TASK PROMPT:
Could you set down exactly the lines in the records below between the line holding "Given: Click the Save floppy disk icon" and the line holding "The image size is (876, 371).", inclusive?

[THE RECORDS — start]

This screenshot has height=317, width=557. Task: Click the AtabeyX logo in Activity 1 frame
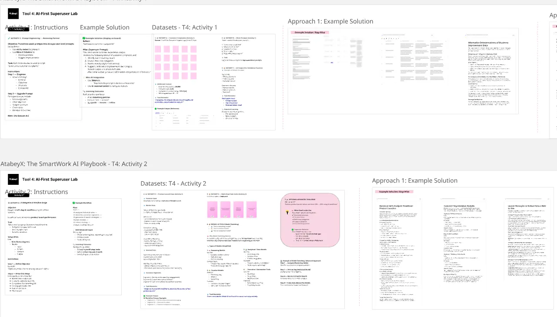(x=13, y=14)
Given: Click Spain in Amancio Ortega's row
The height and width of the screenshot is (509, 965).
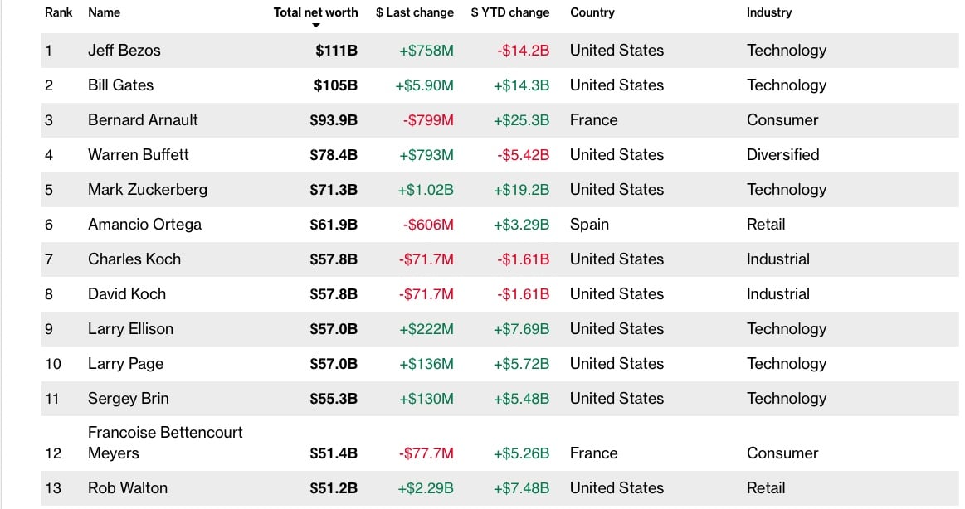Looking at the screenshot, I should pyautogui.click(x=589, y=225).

[THE RECORDS — finish]
[THE RECORDS — start]

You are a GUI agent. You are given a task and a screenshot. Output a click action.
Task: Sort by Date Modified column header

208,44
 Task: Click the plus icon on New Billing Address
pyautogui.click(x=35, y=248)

[THE RECORDS — finish]
[THE RECORDS — start]

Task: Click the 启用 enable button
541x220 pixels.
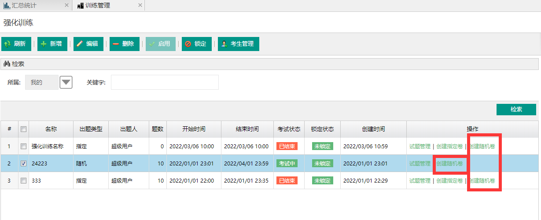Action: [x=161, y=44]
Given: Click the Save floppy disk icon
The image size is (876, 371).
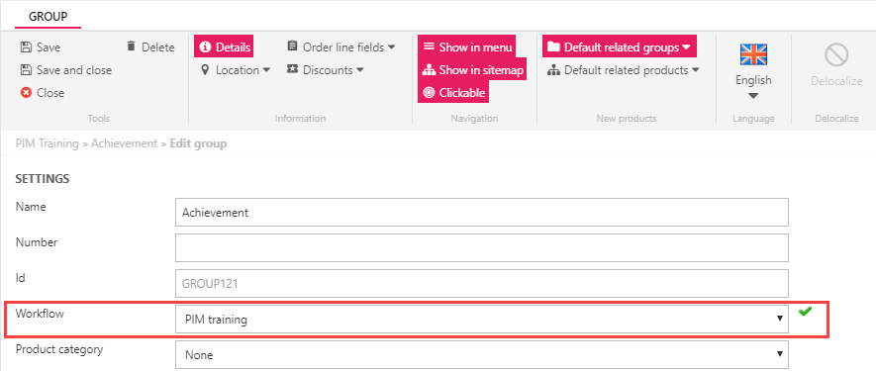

[THE RECORDS — finish]

RESPONSE TO THIS EXERCISE:
Given: Click the Save floppy disk icon
The image size is (876, 371).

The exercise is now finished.